• **THE REQUEST**
Swap "Toggle" for "Flip" in the records from the line containing "You are a GUI" through the end of the records. Reproduce only those lines, with everything else unchanged.

Start of RECORDS SHOWN

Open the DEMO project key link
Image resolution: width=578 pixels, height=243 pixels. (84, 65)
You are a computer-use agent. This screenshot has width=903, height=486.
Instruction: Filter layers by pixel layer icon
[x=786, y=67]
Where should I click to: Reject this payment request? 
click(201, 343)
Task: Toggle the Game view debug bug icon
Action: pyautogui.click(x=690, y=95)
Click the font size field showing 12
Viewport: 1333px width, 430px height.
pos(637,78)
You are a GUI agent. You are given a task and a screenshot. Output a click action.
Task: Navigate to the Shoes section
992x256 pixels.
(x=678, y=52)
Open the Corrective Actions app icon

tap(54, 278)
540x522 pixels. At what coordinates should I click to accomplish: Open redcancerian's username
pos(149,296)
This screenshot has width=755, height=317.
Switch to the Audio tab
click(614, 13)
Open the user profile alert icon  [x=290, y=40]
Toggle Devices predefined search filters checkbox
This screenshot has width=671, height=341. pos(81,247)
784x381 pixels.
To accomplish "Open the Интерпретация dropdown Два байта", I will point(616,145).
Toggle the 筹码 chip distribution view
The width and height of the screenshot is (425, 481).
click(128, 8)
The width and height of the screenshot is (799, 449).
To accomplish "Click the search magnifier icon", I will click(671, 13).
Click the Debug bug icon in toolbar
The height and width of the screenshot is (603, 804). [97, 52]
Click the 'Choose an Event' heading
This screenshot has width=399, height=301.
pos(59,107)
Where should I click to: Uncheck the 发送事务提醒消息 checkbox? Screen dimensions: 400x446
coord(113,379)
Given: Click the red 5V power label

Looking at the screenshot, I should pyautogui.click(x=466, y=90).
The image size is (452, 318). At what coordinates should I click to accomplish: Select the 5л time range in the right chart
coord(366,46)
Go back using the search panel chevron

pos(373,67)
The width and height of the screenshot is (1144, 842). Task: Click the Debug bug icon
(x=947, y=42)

End of RECORDS SHOWN

• **THE RESPONSE**
You are a GUI agent. You are given a task and a screenshot. Output a click action.
Task: Navigate to the Shoes section
992x256 pixels.
(x=678, y=52)
Open the Corrective Actions app icon

tap(54, 278)
540x522 pixels. At what coordinates should I click to accomplish: Open redcancerian's username
pos(149,296)
This screenshot has width=755, height=317.
Switch to the Audio tab
click(614, 13)
Open the user profile alert icon  [x=290, y=40]
Flip Devices predefined search filters checkbox
This screenshot has width=671, height=341. pos(81,247)
784x381 pixels.
To accomplish "Open the Интерпретация dropdown Два байта", I will point(616,145).
Flip the 筹码 chip distribution view
The width and height of the screenshot is (425, 481).
click(128, 8)
The width and height of the screenshot is (799, 449).
To accomplish "Click the search magnifier icon", I will click(671, 13).
Click the Debug bug icon in toolbar
The height and width of the screenshot is (603, 804). [97, 52]
Click the 'Choose an Event' heading
This screenshot has width=399, height=301.
pos(59,107)
Where should I click to: Uncheck the 发送事务提醒消息 checkbox? Screen dimensions: 400x446
coord(113,379)
Given: Click the red 5V power label

Looking at the screenshot, I should pyautogui.click(x=466, y=90).
The image size is (452, 318). At what coordinates should I click to accomplish: Select the 5л time range in the right chart
coord(366,46)
Go back using the search panel chevron

pos(373,67)
The width and height of the screenshot is (1144, 842). Task: Click the Debug bug icon
(x=947, y=42)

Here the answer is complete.